In a statement, Minority Leader Nancy Pelosi said Speaker Paul Ryan and other GOP leaders should immediately take the chairmanship of a House Judiciary subcommittee from King, who this past weekend said America can't restore "our civilization with somebody else's babies."
"Where are Speaker Ryan and the GOP leadership?" asked Pelosi, D-Calif. "Does their silence mean Congressman Steve King's vile racism is acceptable? House Republicans think they can keep quiet, but their contempt for the great diversity of our nation is being heard loud and clear."
Several Republicans and Democrats criticized King for his comments, with Ryan saying he disagreed with the remarks.
"We're a melting pot. My family's here because the potatoes stopped growing in Ireland," he told Fox News Monday night. "The American idea is this beautiful idea which is there for everyone, which is that the condition of your birth doesn't determine your outcome in life."
Ryan said he hasn't spoken with King. "I'd like to think he misspoke and it wasn't really meant the way it sounds and hopefully he's clarified that," said the Wisconsin Republican.
King stood by those comments in a CNN interview on Monday in which he also said, "If you go down the road a few generations or maybe centuries with the intermarriage, I'd like to see an America that (is) so homogenous that we look a lot the same from that perspective."
King's initial comments on Twitter were part of a tribute to Geert Wilders, a Dutch politician who opposes immigration and has spoken against Islam. It came as the Dutch prepared for an election for prime minister.
King is known for making racially charged commentary. Last year, at the Republican National Convention, King questioned contributions to civilization by nonwhites. In 2013, he described children in the country illegally as having "calves the size of cantaloupes because they've been hauling 75 pounds of marijuana across the desert."

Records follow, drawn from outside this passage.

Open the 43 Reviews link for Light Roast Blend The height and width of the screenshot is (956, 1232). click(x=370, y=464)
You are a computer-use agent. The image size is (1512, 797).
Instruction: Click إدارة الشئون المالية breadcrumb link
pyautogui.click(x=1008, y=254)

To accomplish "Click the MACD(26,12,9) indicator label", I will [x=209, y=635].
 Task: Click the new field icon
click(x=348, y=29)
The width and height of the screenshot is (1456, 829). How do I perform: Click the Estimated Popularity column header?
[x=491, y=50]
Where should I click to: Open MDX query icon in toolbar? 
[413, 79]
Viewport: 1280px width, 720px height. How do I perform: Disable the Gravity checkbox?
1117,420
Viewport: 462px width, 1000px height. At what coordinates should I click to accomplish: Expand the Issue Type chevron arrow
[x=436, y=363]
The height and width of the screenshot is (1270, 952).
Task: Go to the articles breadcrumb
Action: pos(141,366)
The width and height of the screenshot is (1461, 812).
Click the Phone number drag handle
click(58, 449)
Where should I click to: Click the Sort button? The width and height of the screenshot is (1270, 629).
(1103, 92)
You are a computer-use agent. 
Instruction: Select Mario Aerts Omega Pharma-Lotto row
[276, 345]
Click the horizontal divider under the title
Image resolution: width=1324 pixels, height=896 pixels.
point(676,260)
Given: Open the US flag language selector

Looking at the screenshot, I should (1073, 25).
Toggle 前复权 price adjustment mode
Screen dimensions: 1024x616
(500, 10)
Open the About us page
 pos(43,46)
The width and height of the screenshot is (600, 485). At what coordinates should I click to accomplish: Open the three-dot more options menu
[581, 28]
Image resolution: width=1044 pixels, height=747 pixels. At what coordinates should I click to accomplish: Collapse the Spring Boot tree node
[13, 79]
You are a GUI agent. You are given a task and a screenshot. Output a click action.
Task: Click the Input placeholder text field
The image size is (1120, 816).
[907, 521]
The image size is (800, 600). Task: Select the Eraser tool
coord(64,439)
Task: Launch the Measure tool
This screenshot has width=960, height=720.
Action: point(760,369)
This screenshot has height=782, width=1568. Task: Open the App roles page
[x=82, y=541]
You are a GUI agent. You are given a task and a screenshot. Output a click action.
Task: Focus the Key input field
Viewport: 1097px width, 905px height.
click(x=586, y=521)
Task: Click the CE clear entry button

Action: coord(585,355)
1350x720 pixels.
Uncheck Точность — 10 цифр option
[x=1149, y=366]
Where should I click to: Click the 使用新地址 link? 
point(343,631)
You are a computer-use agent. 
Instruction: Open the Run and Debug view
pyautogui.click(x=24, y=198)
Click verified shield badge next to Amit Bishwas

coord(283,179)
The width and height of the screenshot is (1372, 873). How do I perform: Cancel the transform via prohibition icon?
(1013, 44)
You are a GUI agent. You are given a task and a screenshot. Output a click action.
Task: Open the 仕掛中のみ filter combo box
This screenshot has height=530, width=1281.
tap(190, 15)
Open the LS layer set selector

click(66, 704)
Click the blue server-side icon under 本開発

Later Monday, in an interview with Iowa radio host Jan Mickelson on 1040 WHO, King said blacks and Hispanics will be battling each other before whites become the minority in the United States.
King was responding to Univision's Jorge Ramos' comments about changes in the U.S. demographic in the next decades.
"When you start accentuating the differences, then you start ending up with people that are at each other's throats. And he's adding up Hispanics and blacks into what he predicts will be in greater number than whites in America. I will predict that Hispanics and the blacks will be fighting each other before that happens," King said.